• TASK DETAILS: Copy out all lines of the material below in which "search" occurs.

Content starts

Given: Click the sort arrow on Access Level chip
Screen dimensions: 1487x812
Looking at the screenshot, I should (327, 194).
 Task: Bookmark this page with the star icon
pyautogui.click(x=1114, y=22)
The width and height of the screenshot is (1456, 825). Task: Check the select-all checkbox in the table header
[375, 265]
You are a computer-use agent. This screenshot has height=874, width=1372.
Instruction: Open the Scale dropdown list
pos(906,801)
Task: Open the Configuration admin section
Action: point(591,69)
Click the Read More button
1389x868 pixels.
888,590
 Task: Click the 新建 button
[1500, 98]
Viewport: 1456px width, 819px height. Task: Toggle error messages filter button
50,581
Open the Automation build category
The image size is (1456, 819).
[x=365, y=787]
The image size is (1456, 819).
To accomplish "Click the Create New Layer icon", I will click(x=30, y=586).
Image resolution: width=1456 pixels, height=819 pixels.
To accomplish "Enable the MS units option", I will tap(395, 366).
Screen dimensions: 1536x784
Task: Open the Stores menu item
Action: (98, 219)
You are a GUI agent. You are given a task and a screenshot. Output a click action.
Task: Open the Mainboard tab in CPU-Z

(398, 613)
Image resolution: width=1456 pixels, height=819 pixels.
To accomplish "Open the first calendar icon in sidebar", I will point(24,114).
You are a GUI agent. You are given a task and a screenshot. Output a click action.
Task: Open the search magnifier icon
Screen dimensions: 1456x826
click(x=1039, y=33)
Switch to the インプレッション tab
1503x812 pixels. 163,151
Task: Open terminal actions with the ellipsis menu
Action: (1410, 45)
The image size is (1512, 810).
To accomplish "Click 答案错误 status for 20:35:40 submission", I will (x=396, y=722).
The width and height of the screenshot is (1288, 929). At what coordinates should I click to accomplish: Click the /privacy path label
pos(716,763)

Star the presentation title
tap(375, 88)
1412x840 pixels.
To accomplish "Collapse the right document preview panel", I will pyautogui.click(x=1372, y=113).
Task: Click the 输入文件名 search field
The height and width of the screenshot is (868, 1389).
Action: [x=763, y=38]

Content ends

• REPLY TO THE EXERCISE:
Task: Open the search magnifier icon
Task: Click the 输入文件名 search field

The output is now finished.